The overall narration of Don DeLillo's Libra can be simply described as cold. However, it is a surgically precise tone somehow manages to interweave a linguistic style that can feel creepily poetic. This oxymoronic tension is especially evident in the climax in the chapter "November 22." The juxtaposition of the beginning of "November 22" against the explosive sensory overload of the shooting of John F. Kennedy creates a disturbing experience that gives even more weight to the assassination.
The buildup to the shooting is read with a clarity that feels detached. It progresses as usual, continuing to narrate monotonously as if November 22nd doesn't actually have any weight. Like the previous chapters, it is mostly set into paragraphs of an almost bureaucratic tone. For example, "...the miscellaneous train of rented convertibles, station wagons, touring sedans, Secret Service follow-up cars, communications cars, buses, motorcycles, spare Chevys, Lyndon, Lady Bird, congressmen, aides, wives, men with Nikons, Rolliflexes, newsreel cameras, radiophones, automatic rifles, shotguns, service revolvers and the codes for launching a nuclear strike" (DeLillo 392). This is a particular sentence that exemplifies this tone. It is intentionally list-like and draining to read. It's goal is to get the reader sucked into the drone-like logistics so that the eventual detonation of violence feels like a betrayal of the narrative's previously established "rules."
Then, the language fractures and completely transforms in an instant. Rather than the expository nature of paragraphs, DeLillo uses short, percussive sentences to describe the first shot:
"He fired through an opening in the leaf cover.
"When the car was in the clear again, the President began to react.
"Lee turned up the handle, drew the bolt back.
"The President reacted, arms coming up, elbows high and wide.
"There were pigeons, suddenly, everywhere, cracking down from the eaves and beating west.
"The report sounded over the plaza, flat and clear.
"The President’s fists were clenched near his throat, arms bowed out.
"Lee drove the bolt forward, jerking the handle down" (DeLillo 395-396).

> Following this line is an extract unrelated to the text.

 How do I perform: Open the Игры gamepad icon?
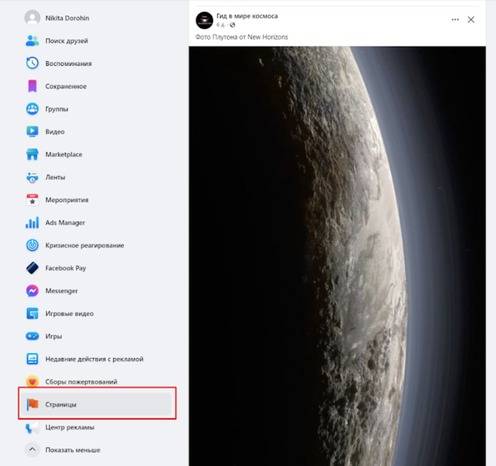32,336
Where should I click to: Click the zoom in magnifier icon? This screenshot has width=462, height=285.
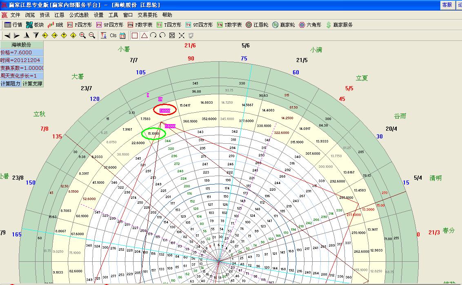point(82,36)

The flowery prose that is to be expected of a usual novel is replaced with a scene made entirely of jump-cuts. It plays like rapidly switching between cameras, brutally subverting the previous narrative style. However, DeLillo still uses this opportunity to inlay a level of poetic styling. The impact of the third shot on JFK is described in a far more grotesque fashion but still maintains the briefness and staccato-like narration: "A terrible splash, a burst. Something came blazing off the President’s head. He was slammed back, surrounded all in dust and haze" (DeLillo 400). This lyricism does not beautify JFK's death, nor is it meant to beautify it. It amplifies the horror, forcing the reader out of the "observer" state of exposition and tossing them into the sensory reality, similar to the depiction of whippings in Octavia Butler's Kindred. "...the sleet of bone and blood and tissue struck him in the face," (DeLillo 399) and the "pale spray" of blood on a bystander's arms (DeLillo 401) turn this novel from a told story to the closest thing to physical experience a book can bring.

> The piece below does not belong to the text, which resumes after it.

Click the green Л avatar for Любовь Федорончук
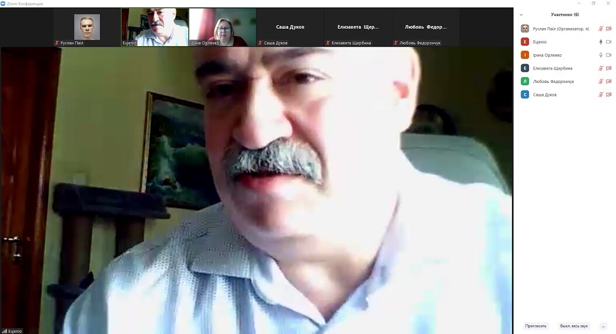Viewport: 616px width, 334px height. (x=525, y=81)
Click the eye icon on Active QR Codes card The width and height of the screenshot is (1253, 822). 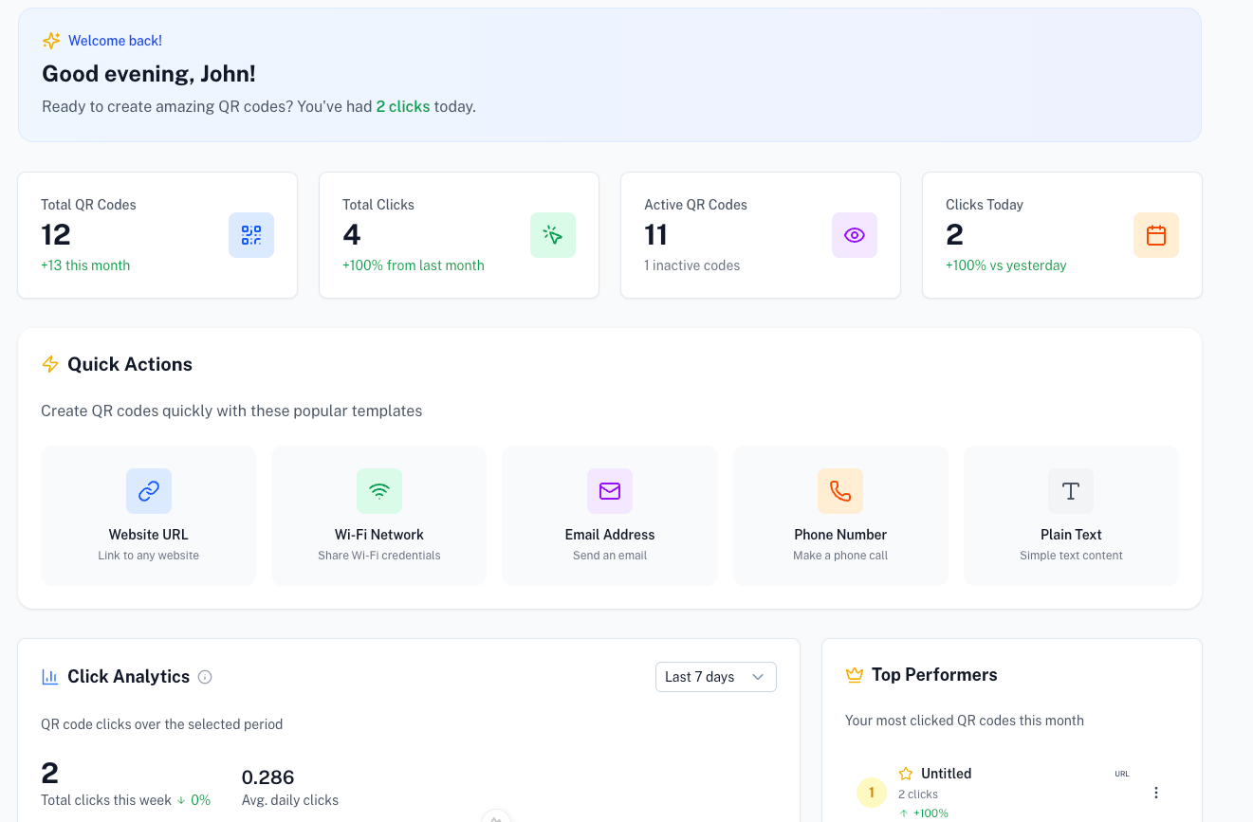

In conclusion, the stylistic clash between the sterile language of the conspirators and the horrific, visceral account of the murder shows that it is simply impossible to write an account of these events with the contained neatness of a historian's report. The short, simple phrases—loaded with images like the pink-white jets of tissue rising from a head or the nervous static in the air as the perpetrator attempts to flee—add a grotesque beauty to the already complex narrative style. The climax of Libra demonstrates that the description of an event that is closest to the truth is ironically the furthest from the clinically objective narrative.

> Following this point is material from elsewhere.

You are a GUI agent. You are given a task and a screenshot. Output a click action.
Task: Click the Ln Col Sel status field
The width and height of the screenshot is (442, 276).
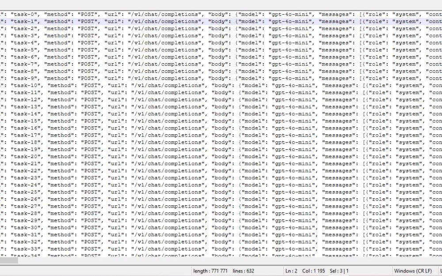tap(316, 271)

Hi Leo! I really resonate with your analysis of the language. I found your comparison to the depiction of whippings in Kindred insightful. They both use a vivid sensory reality to force the reader to face the event like they were there physically. DeLillo, like a lot of other postmodern authors, seems to be trying to make the reader feel more like an active participant than an observer. Great post!
ReplyDelete"Jump cuts" is a great way to describe the narrative structure in "22 November," and indeed a film of sorts is one of the primary source materials for this narrative, the Zapruder film. So many of the little details (the sun glinting off the limo, the movements of the people watching the motorcade, the acceleration of the limo as it disappears under the overpass) are drawn directly from this film, but at the same time, as you note, DeLillo also starts shifting perspective throughout this scene. We are up in the sixth-floor window with Oswald, then on the sidewalk watching, then alongside Abraham Zapruder as he films, then in the pov of Raymo behind the fence. The examples of detached, just-the-facts-style narration you cite are also somewhat unique to this chapter, and seeing the sentences aligned like this, I note how their FORM seems like an unquestioned statement of fact--"these things happened, precisely like this." It really creates a satisfying illusion of a plot coming together and a "comprehensive" account of "what happened" on that day. Even if we're aware on another level how many fictional elements are a part of that picture.